As already pointed out repeatedly, the pretreatment of oil for effective reduction and removal of asphaltenes therefrom is essential for obtaining a high grade hydrocarbon oil by hydrotreating the feedstock oil containing a large amount of asphaltenes. There has been proposed no catalyst that is suitable for that purpose. A number of attempts have, however, been made recently for decomposing asphaltenes in heavy hydrocarbon oils. For Example, various processes have been proposed in Japanese Patent Publications Nos. 33563/1976, 42804/1977 and 5212/1978 which have recently been issued. These processes propose conversion of a heavy hydrocarbon oil to a light hydrocarbon oil by dispersing vanadium sulfide, e.g., vanadium tetrasulfide, in the heavy hydrocarbon oil to form a slurry mixture, or mixing oil-soluble vanadium, e.g., vanadium resinate, into the heavy oil, and activating the vanadium at high temperature and hydrogen pressure, so that fine particles of the activated vanadium sulfide may be circulated for use as the catalyst. In order to obtain a satisfactory rate of decomposition for asphaltenes, however, it is necessary to raise the reaction temperature, or increase the concentration of the catalyst. Moreover, it can easily be supposed that these processes may reveal new and serious disadvantages when put into practice, since they all involve a slurry process in which a vanadium sulfide catalyst having no carrier is used. A typical slurry process for catalytic hydrotreatment at high temperature and pressure has long been known as a process for direct liquefaction of coal. It is known that these slurry processes share a number of drawbacks which must be eliminated before they can be adopted on an industrial basis. For example, the operation is complicated, troubles, such as blocking of the passage, are likely to occur, and special technical consideration must be given to the recovery of the fine-grained catalyst from the apparatus used and the heavy fractions.

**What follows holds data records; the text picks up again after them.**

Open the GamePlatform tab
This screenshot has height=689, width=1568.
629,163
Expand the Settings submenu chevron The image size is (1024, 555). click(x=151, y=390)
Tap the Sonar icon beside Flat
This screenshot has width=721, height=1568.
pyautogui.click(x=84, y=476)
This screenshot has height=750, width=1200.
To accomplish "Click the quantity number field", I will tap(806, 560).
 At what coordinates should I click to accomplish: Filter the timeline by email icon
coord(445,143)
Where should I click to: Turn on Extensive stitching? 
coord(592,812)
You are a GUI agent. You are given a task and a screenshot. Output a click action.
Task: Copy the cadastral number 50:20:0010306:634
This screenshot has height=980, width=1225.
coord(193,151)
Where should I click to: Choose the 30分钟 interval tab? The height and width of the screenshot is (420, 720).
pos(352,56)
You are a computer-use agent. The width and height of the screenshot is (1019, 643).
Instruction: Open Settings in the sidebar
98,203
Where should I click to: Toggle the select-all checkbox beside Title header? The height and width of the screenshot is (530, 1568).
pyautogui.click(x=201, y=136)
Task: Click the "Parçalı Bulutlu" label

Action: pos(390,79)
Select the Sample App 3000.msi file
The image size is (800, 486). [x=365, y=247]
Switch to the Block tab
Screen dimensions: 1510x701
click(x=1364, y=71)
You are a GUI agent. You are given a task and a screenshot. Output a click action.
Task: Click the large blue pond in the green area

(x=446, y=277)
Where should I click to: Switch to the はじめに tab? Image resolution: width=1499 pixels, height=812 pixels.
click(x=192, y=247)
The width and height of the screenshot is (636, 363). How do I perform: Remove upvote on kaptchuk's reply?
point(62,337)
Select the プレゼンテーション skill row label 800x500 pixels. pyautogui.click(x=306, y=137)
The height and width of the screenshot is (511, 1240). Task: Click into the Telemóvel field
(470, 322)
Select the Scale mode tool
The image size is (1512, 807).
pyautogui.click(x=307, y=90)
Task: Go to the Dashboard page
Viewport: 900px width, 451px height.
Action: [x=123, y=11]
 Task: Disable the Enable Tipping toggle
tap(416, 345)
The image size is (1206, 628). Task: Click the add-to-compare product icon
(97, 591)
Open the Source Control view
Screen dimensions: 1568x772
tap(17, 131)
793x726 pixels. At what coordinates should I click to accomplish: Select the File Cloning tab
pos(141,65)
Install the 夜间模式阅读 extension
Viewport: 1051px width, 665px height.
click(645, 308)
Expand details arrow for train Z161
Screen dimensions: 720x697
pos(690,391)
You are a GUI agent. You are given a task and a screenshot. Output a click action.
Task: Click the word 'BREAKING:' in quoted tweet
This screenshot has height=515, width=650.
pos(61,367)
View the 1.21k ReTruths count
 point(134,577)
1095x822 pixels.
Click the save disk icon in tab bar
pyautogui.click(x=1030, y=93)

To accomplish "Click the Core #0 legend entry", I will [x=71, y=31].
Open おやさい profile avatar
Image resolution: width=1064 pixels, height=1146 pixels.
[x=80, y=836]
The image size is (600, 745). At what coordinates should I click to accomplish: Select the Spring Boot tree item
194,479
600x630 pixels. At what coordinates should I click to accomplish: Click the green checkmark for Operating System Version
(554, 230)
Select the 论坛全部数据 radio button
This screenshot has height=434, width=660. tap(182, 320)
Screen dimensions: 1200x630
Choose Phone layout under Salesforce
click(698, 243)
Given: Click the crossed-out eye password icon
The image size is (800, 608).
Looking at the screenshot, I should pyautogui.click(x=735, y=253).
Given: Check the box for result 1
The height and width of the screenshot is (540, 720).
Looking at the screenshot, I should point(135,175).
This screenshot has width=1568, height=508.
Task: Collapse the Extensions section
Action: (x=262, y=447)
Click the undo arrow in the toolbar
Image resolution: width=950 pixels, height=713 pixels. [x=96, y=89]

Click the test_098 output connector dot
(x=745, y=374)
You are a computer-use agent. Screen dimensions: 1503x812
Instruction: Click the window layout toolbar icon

As pointed out, it is difficult to achieve catalytic hydrotreatment of a heavy hydrocarbon oil containing large quantities of asphaltenes and heavy metals, such as vanadium, by any conventional process in a fixed bed or other reaction apparatus which is often used in industry. It is desired to develop a catalyst conforming to the requirement, and which can maintain a high activity for a long period of time.
The members of the group to which the present inventors belong became aware of the possibility that the establishment of an effective process for decomposing asphaltenes might be a key to the development of a process which would make it possible to obtain a high grade hydrocarbon oil by hydrotreating a heavy hydrocarbon oil containing large amounts of asphaltenes and heavy metals. They have continued extensive research for several years in order to develop a catalyst which eliminates the aforementioned drawbacks of the catalysts known in the art, and which is effective for the catalytic hydrotreatment of such heavy hydrocarbon oils. As a result, they have found that a catalyst composed of a naturally available clay mineral having a double-chain structure, such as sepiolite, shows a relatively high activity for the hydrotreatment of a heavy hydrocarbon oil, particularly for the decomposition and demetallization of asphaltenes, and have already proposed such a catalyst in U.S. Pat. Nos. 4,152,250 and 4,166,026, Japanese Laid-Open Patent Applications Nos. 95598/1977 and 1306/1979, etc. Further, they have paid their attention to the characteristics of heavy hydrocarbon oils containing a large amount of asphaltenes, particularly asphaltenes per se, and conducted various kinds of analyses and detailed studies for various types of oil in order to ascertain the form in which asphaltenes exist in the oils. They have consequently found that different types of asphaltenes present in different types of oil share a number of characteristics, though the asphaltene contents differ from one kind of heavy hydrocarbon oil to another. Table 2 shows the results of detailed analysis for the asphaltene fractions (a) and deasphalted fractions (b) which were obtained by removing asphaltenes from typical types of heavy hydrocarbon oils. In Table 2, the figures in parentheses indicate the weight percentages of the respective substances relative to their contents in the feedstock oil, and the letters A to E refer to the various types of feedstock oil shown in Table 1. The average molecular weight shown in Table 2 was determined by the vapor pressure osmosis method using pyridine as a solvent.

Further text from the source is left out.